• _Task item 1_: In the pinball repair forum thread, what did the poster replace to make the bad switch behavior go away?
• _Task item 2_: Transcribe the part of the pinball repair forum thread starting at "It appears that" and ending at "they working now?".
• _Task item 3_: Write the next part of the pinball repair forum thread, picking up after its last sentence.

6 - Left coin switch: Not used; game is on free play
14 - "3" Rollover: Also registers and lights the #4 Rollover
22 - Center Right Star Rollover: Scores double (either 200 or 2000)
30 - 3 Bank Left Drop Target: Scores the value of knocking all 3 targets down and resets the drop target bank
38 - 5 Bank Standup: Seems OK
46 - Right Special: Tilts the ball in play

At first I thought it may be a bad diode, but I tested each of the diodes on the switches and did not see any reading out of the ordinary (All were between .5 and .7). Has anyone experienced this type of behavior before, and if so what was the resolution?

#367 3 years ago

Update:

After posting the previous thread, I noticed that the row 6 switches were exhibiting the behavior of the corresponding row 7 switch below the row 6 switch. Just checked the continuity of the pins for those rows in the driver board connector pins, and DID get continuity. Based on that, I'm assuming that is the reason for the strange behavior. Will remove this evening and check the backside of those connector pins and reflow if necessary.

Added over 4 years ago:

Update #2 (Problem Solved):

It appears that Pins 3 (Switch Row #7) and 4 (Switch Row #6) of the 2J3 9 pin connector on the driver board must have been 'connected' via a solder blob somehow. They didn't appear to be 'connected' when viewing from the underside of the board, so all I can assume is that it was underneath the connector topside. Regardless, I replaced the 9 pin connector with a new one and the 'bad' switch behavior disappeared.

#368 3 years ago

Wow. That is an esoteric problem. I hope that is it

#369 3 years ago
Quoted from Nomad:

Has anyone here had a chance to install the replacement drop target contact circuit board kits for early Williams System 3 through System 6 solid state pinball machine drop target assemblies from Marco Specialties? If so, how did it go for you? How are they working now?
I have had my FLASH sitting idle for a bit and forgot I bought these a bit back so I figured its time to get this all sorted out. Thanks!

Struggling with reliable scoring on Flash. Cleaned and polished all horseshoes and PCBs and find the targets don't score reliably when they drop - sometimes never scoring. They always reset correctly when all DTs are dropped. Tried replacing the horseshoes and PCBs from PinballLife and also replaced the target guides to make sure the PCB screws are tight. The scoring is still erratic and unreliable.

As a test, I added 0.047 uF capacitors across the middle contacts (two outer solder pads on the PCBs) and the drop targets score 100% of the time, but now they also score sometimes when the drop target bank resets.

• _Dataset extract_:
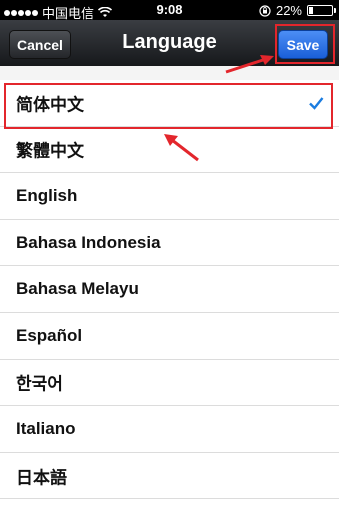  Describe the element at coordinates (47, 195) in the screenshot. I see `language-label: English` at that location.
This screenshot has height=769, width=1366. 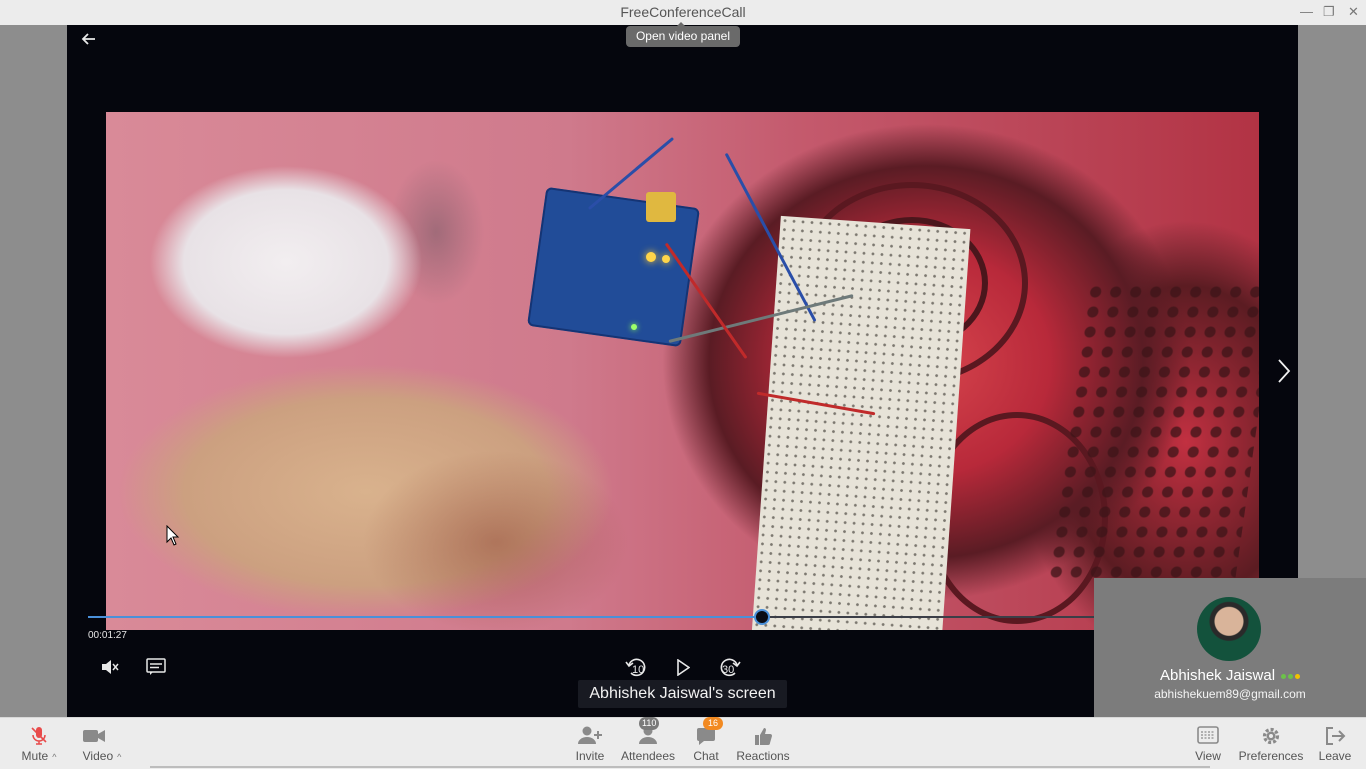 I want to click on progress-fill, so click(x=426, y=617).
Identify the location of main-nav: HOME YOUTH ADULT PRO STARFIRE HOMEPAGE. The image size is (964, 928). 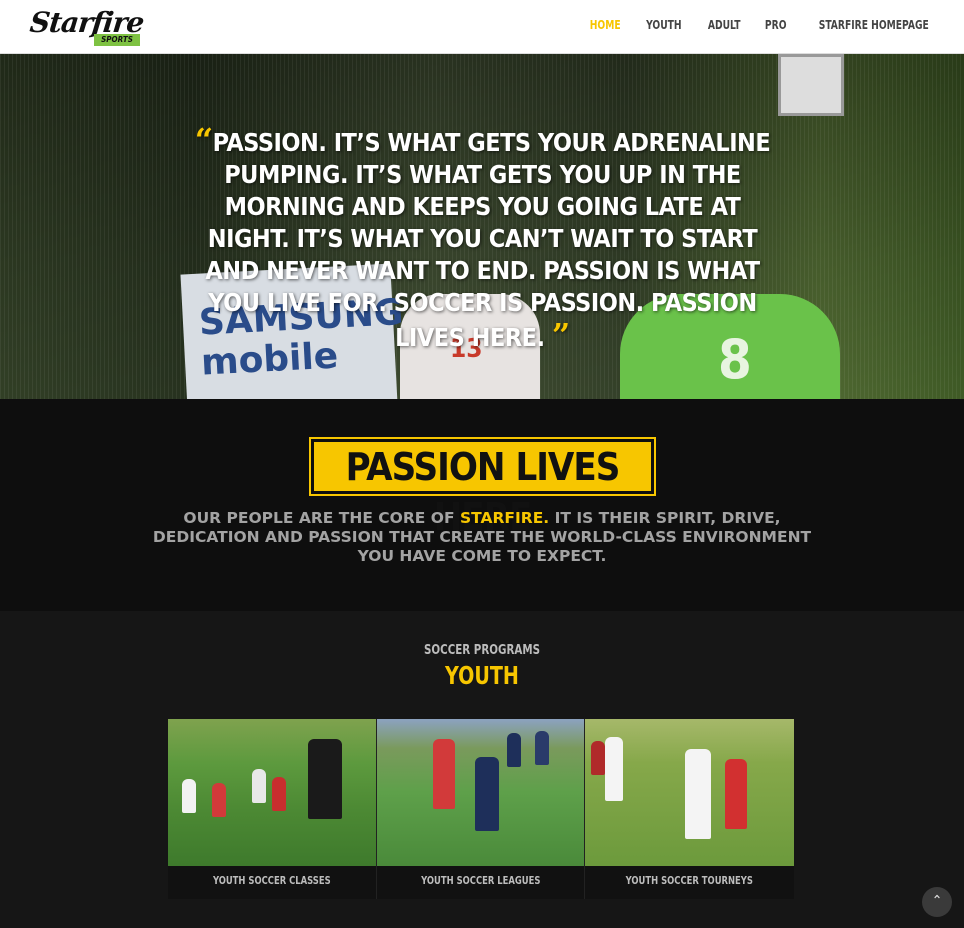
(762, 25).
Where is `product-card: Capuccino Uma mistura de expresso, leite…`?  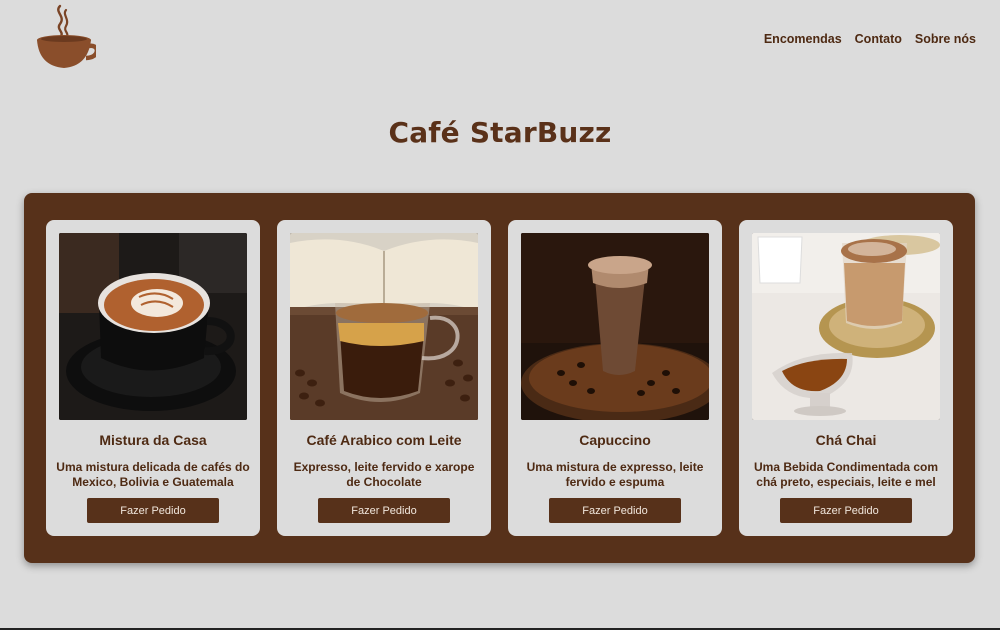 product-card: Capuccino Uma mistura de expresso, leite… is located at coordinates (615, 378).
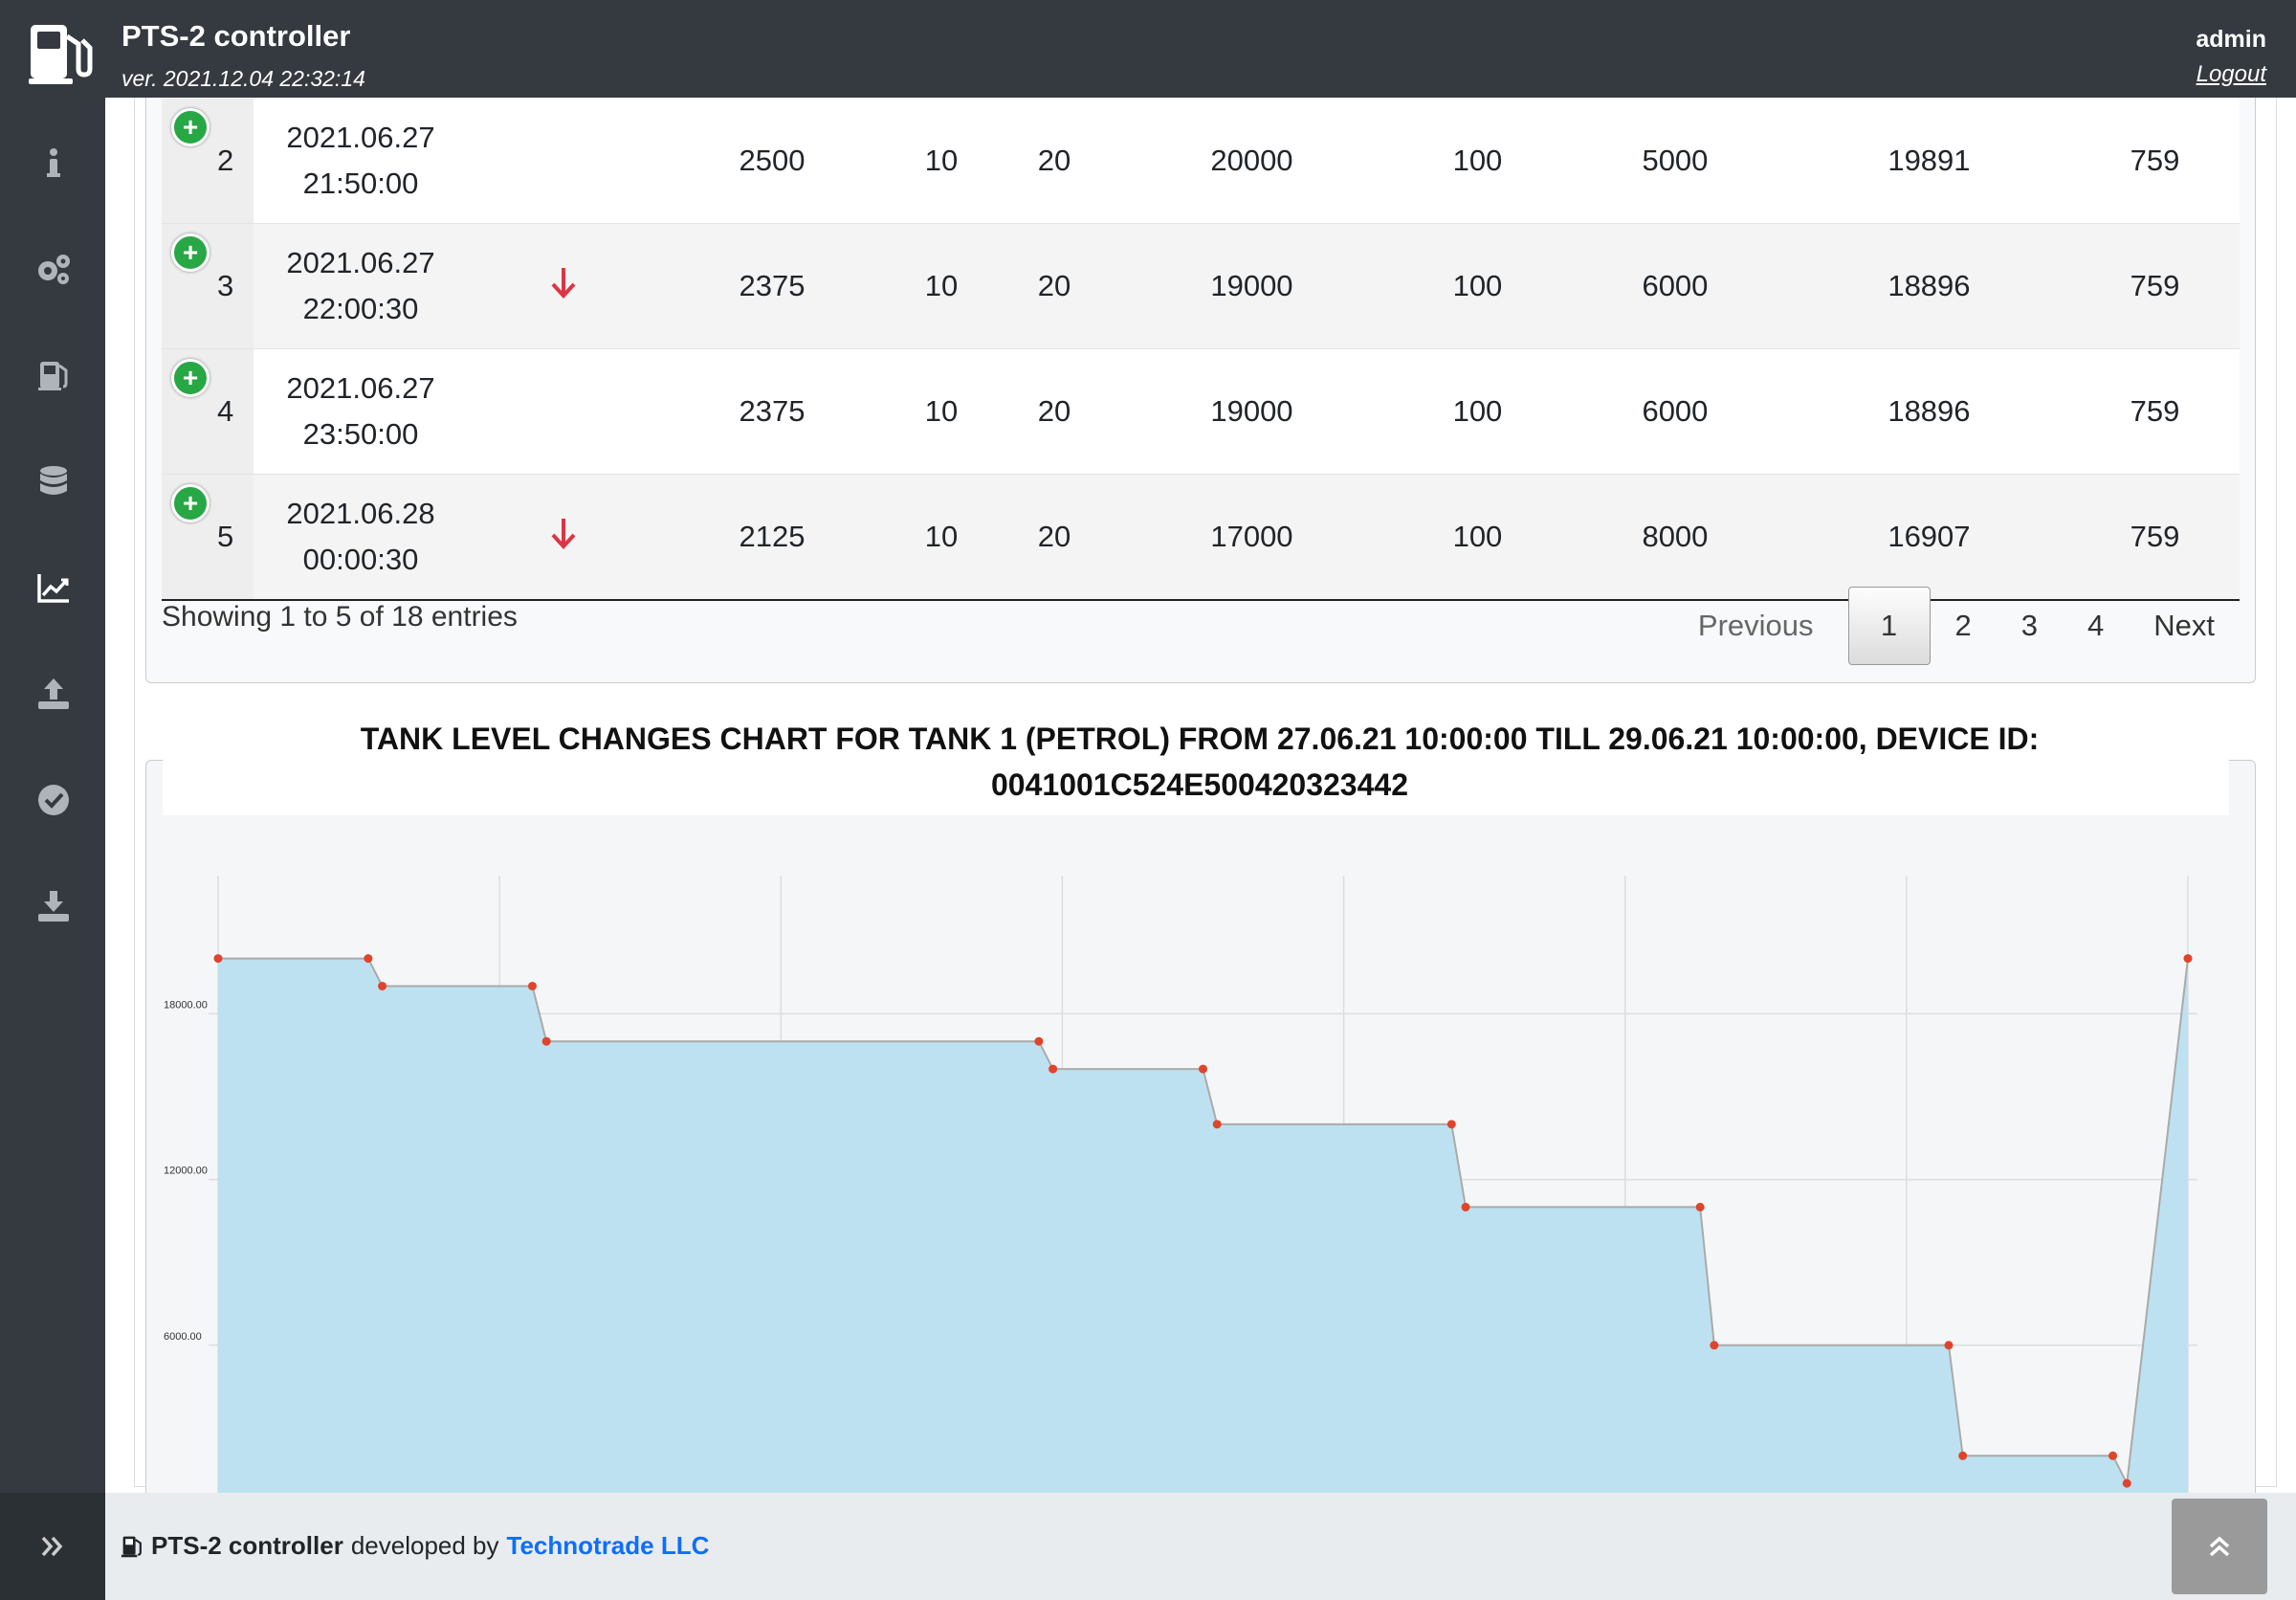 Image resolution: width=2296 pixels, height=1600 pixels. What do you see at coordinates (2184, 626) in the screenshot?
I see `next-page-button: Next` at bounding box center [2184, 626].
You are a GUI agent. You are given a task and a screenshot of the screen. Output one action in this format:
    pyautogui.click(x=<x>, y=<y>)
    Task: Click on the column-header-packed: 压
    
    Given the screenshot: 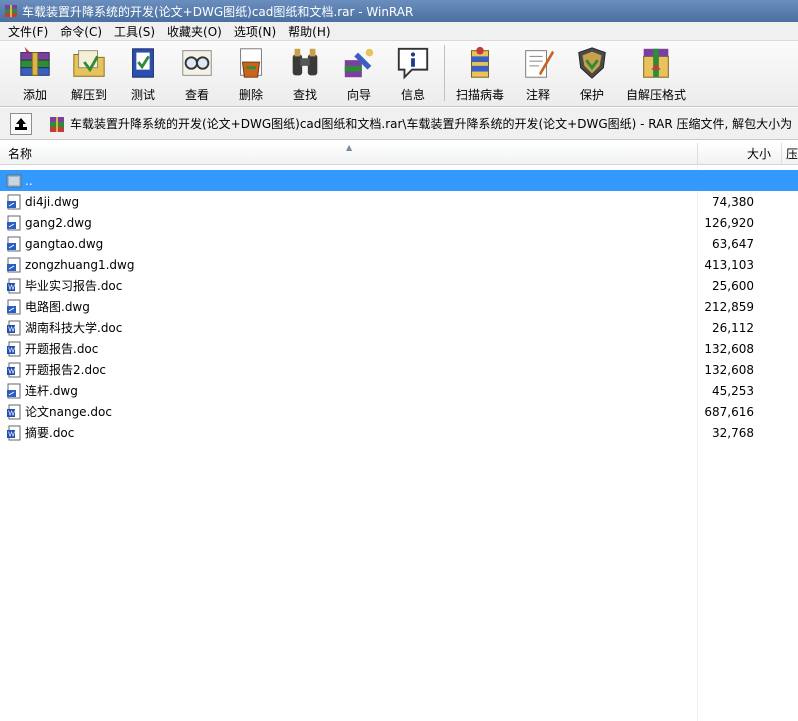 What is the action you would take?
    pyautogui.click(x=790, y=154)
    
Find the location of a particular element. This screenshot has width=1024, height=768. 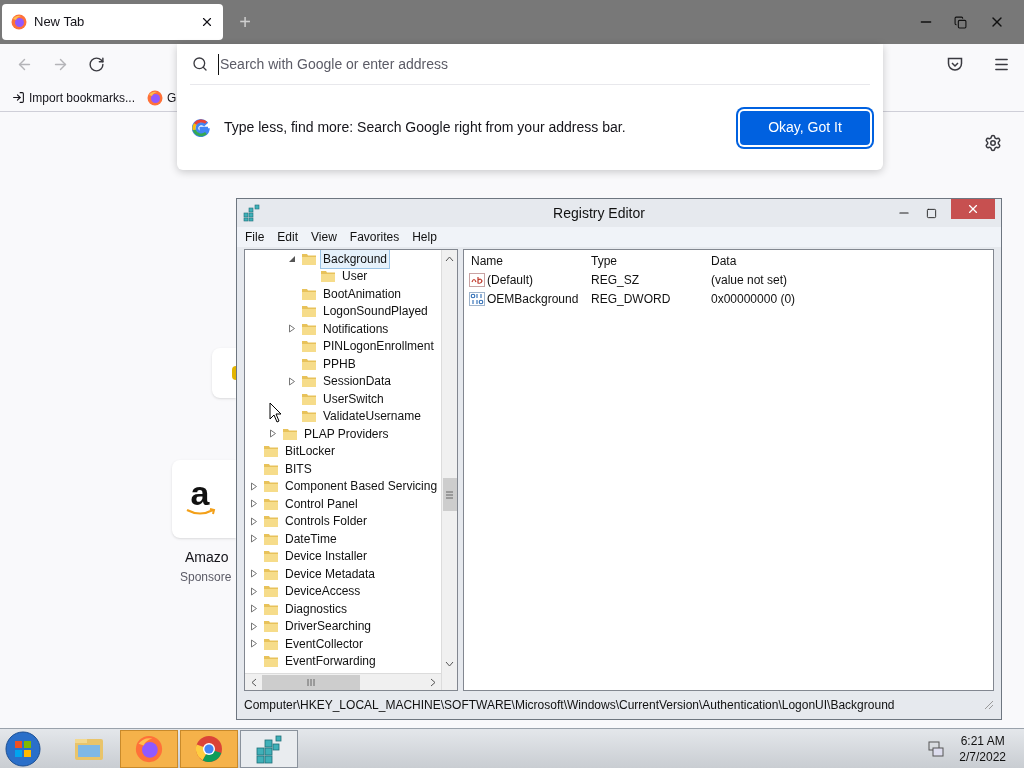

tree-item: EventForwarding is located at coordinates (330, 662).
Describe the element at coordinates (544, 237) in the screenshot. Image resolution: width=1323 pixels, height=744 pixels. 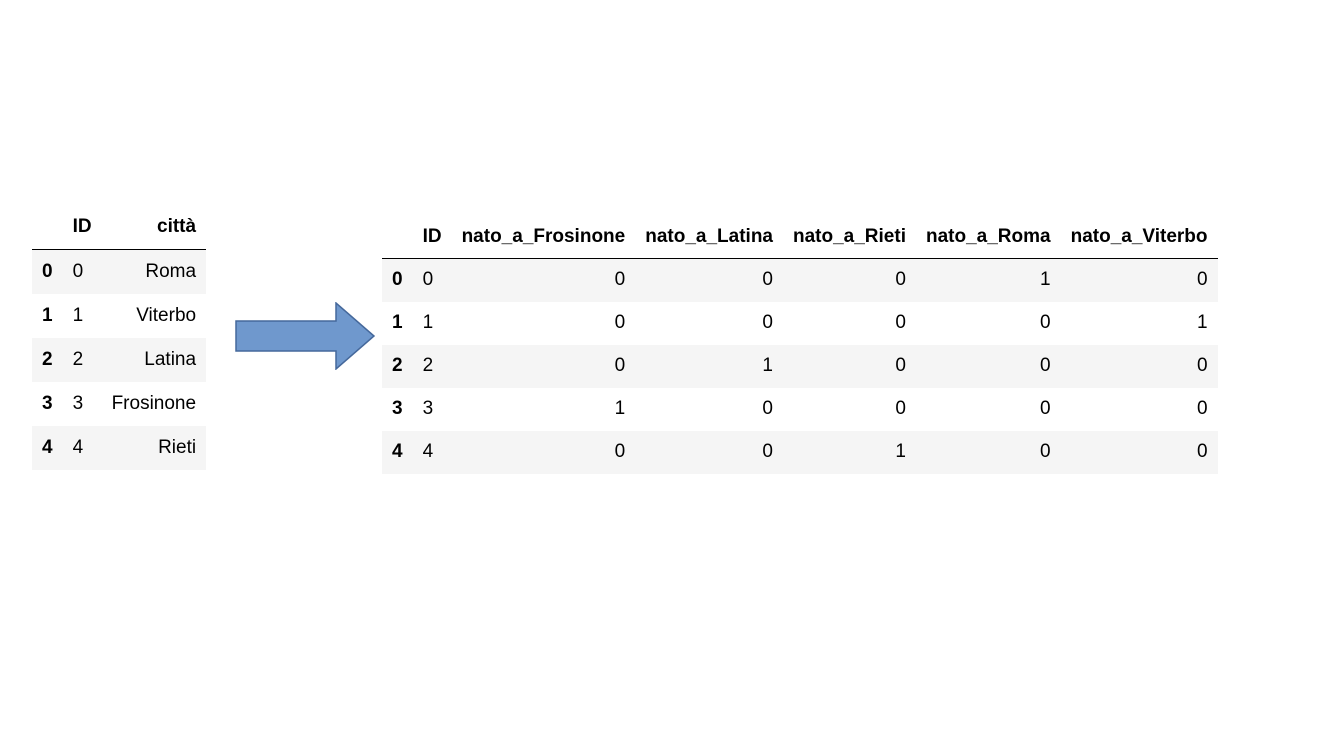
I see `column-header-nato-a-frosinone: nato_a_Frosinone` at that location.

• _Final answer 1_: The 9 pin connector (2J3) on the driver board, which was swapped for a new one.

• _Final answer 2_:
It appears that Pins 3 (Switch Row #7) and 4 (Switch Row #6) of the 2J3 9 pin connector on the driver board must have been 'connected' via a solder blob somehow. They didn't appear to be 'connected' when viewing from the underside of the board, so all I can assume is that it was underneath the connector topside. Regardless, I replaced the 9 pin connector with a new one and the 'bad' switch behavior disappeared.

#368 3 years ago

Wow. That is an esoteric problem. I hope that is it

#369 3 years ago
Quoted from Nomad:

Has anyone here had a chance to install the replacement drop target contact circuit board kits for early Williams System 3 through System 6 solid state pinball machine drop target assemblies from Marco Specialties? If so, how did it go for you? How are they working now?

• _Final answer 3_:
In addition the 1-2-3-4 roll-overs and star rollovers don't score sometimes. Have disassembled the switch stacks, fixed the incorrect assembly so the correct contact faces are facing each other and polished and cleaned them and they still don't score sometimes. I see unreliable scoring with nearly every switch in the game.

Also looked at all 8 green wire strobes in the switch matrix and they all strobe from 5V to 0V with 40 uS pulses every 2mS.

Have restored dozens of games and never seen anything like this WRT unreliable scoring. MPU and Driver boards have new connectors, NVRAM, ROMs and were rebuilt by Allan D, the best guy in the Boston area for board repair. The boards look impeccable along with the wiring and connectors, including a new 40-pin inter board connector.

Has anyone seen unreliable scoring on their Flash and if so any ideas what may cause it?

#370 3 years ago
Quoted from pinengineer77:

Cleaned and polished all horseshoes and PCBs and find the targets don't score reliably when they drop - sometimes never scoring.

Not sure what the fault may be with having all the scoring problems in different areas, sounds more like a driver board switch problem, but If your problem with the drop targets in particular is related to the horseshoe wiper contacts, the best way I have found to ensure reliability is the double up each horseshoe wiper. Basically have another blank horseshoe (with the riveted contacts removed) behind it. This doubles the tension to make a good contact.

In fact this is how they were meant to come out of the factory according to the drawings which show two contacts present per drop target. Also the two horesehoes wipers have different part numbers as one is blank & the other a regular horseshoe.

I also have tried capacitors - they don't work on these Williams games, only Bally's. They mess thing up & add extra scoring as you said.

My Flash I am currently restoring is pretty much all original & had two wipers per drop installed. I also bought a Flash drop target bank a few years ago & that too had 2 wipers per drop.

Can be a bit tricky to remove the contacts.

These have obviously not been cleaned up & adjusted, but this is the idea.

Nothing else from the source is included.